I just never got myself together enough to write more than “THOUGHTS” as a review on Goodreads, so here are some disjointed notes (edited for clarity) I sent over to a Goodreads friend instead:
1. In response to everyone going into this book assuming it was a duology: I thought about this, too, but ultimately it doesn’t bother me too much. I had been going in expecting this to be the end of the story as well, and it very much wasn’t. Maybe on a second read, I would be prepared to expect the non-resolution and catch more of what she was going for.
Anyway, maybe there will be another book after that, to keep going with the Queen theme instead of Kansas. (I wrote this the week the book was released, before the third book was announced.)

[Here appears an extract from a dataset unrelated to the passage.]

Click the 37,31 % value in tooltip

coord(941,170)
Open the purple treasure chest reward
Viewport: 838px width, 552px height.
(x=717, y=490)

2. I haven’t been thinking of Wayward Son as it’s own thing, so it didn’t seem like traditional YA to me. I don’t think you can separate it as a reaction to Carry On, and I think it’s natural that the two books will feel different and have different purposes. As a sequel to a fantasy book it is very much not what you would expect. It’s all about the fallout from the supposed happily ever after. What does it really look like to experience a traumatic event like Simon did, even if he did win in the end? Winning doesn’t mean he doesn’t have trauma, and winning and acknowledging his love for Baz didn’t magically fix his underlying issues. It just left a hole in his mind. He has the same problems, plus trauma, minus a purpose and sense of identity. That she chose to make that the story fascinates me. I think summing all that happened up as teenage angst is doing it a little bit of a disservice.

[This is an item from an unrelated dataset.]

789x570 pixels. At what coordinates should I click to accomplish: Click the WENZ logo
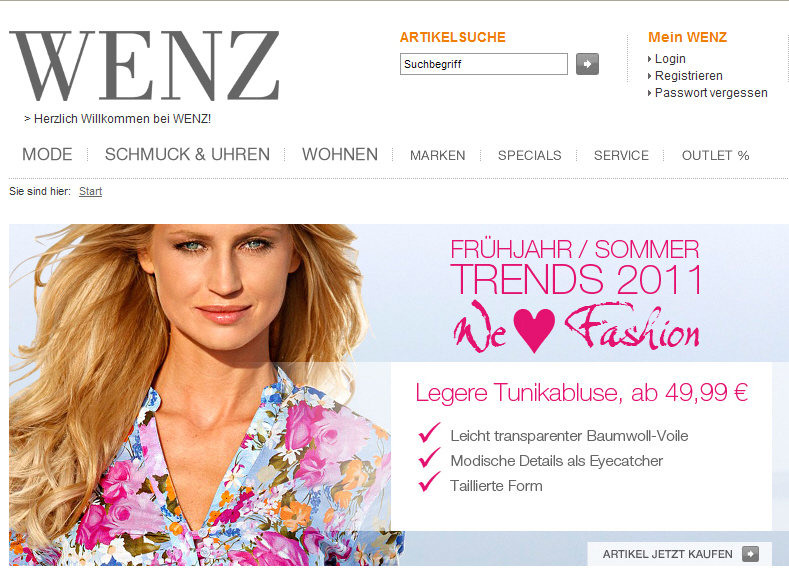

3. Penny bothered me too, a little, but then again, I was never really able to get a handle on her in the first book. She was just the hypercompetent one that had everything figured out. I liked that she was so flawed and human here, and I think it will be interesting to re-read Carry On in the future, knowing that along with her brains and other strengths, her weakness is that same confidence, not stepping outside of herself and considering that she might be wrong, and learning to be okay with that.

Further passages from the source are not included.